Der Oberste Gerichtshof hat am 11. August 1978

unter dem Vorsitz des Senatspräsidenten des Obersten Gerichtshofes Dr. Racek und in Gegenwart der Hofräte des Obersten Gerichtshofes Dr. Faseth, Dr. Schneider, Dr. Steininger und Dr. Horak als Richter sowie des Richteramtsanwärters Dr. Hammer als Schriftführer in der Strafsache gegen Franz A und andere wegen Vergehens der Körperverletzung nach § 83 Abs.1 StGB über die von der Generalprokuratur gegen die Beschlüsse des Bezirksgerichtes Lembach vom 10. September 1976, GZ U 47/76-14

und 15 sowie vom 21. Oktober 1977, GZ U 47/76-20, erhobene Nichtigkeitsbeschwerde zur Wahrung des Gesetzes nach öffentlicher Verhandlung, nach Anhörung des Vortrages des Berichterstatters, Hofrat des Obersten Gerichtshofes Dr. Steininger, und der Ausführungen des Vertreters der Generalprokuratur, Generalanwalt Dr. Scheibenpflug, zu Recht erkannt:

Spruch

Die Beschlüsse des Bezirksgerichtes Lembach vom 10.September 1976, GZ U 47/76-14 und 15 sowie der Beschluß dieses Gerichtes vom 21. Oktober 1977, ON 20, letzterer jedoch nur im Ausspruch über die dem Verurteilten Franz A erteilte förmliche Mahnung im Sinne des § 53 Abs.3 StGB (und Setzung einer Nachfrist von 4 Monaten zur Erfüllung der ihm im oberwähnten Beschluß vom 10.September 1976, ON 14, erteilten Weisungen) verletzen das Gesetz in den Bestimmungen der § 50 Abs.1, 51 und 53 Abs.3 StGB.

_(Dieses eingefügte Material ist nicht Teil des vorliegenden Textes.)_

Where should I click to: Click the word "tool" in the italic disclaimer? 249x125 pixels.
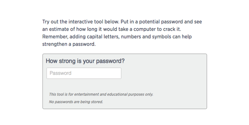60,94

Die genannten Beschlüsse - jener vom 21.Oktober 1977, ON 20, jedoch nur im Umfang der aufgezeigten Gesetzesverletzung - werden aufgehoben.

In den Urkunden über die bedingte Strafnachsicht (S.63 und 65 d.A.) hat die sohin gegenstandslose Verweisung 'Siehe angeschlossenen Beschluß vom 10.9.1976, U 47/76-14 bzw. -15', im Protokolls- und Urteilsvermerk der ebensolche Hinweis auf 'zugleich ergangene Weisungen' zu entfallen.

Text

Gründe:

Mit Urteil des Bezirksgerichtes Lembach vom 10.September 1976, GZ U 47/76-13, wurden der am 5.April 1951 geborene Autotapezierer und damalige Einkäufer Franz A sowie der am 30.November 1957 geborene Fernmeldemonteurlehrling Wolfgang B des Vergehens der Körperverletzung nach § 83 Abs.1 StGB schuldig erkannt und zu Geldstrafen verurteilt, und zwar Franz A in der Höhe von 30 Tagessätzen zu je 120 S (im Nichteinbringlichkeitsfalle 15 Tage Ersatzfreiheitsstrafe) und Wolfgang B in der Höhe von 10 Tagessätzen zu je 60 S (im Nichteinbringlichkeitsfalle 5 Tage Ersatzfreiheitsstrafe). Beide Strafen wurden gemäß § 43 Abs.1 StGB unter Bestimmung einer Probezeit von drei Jahren und Erteilung von Weisungen i.S.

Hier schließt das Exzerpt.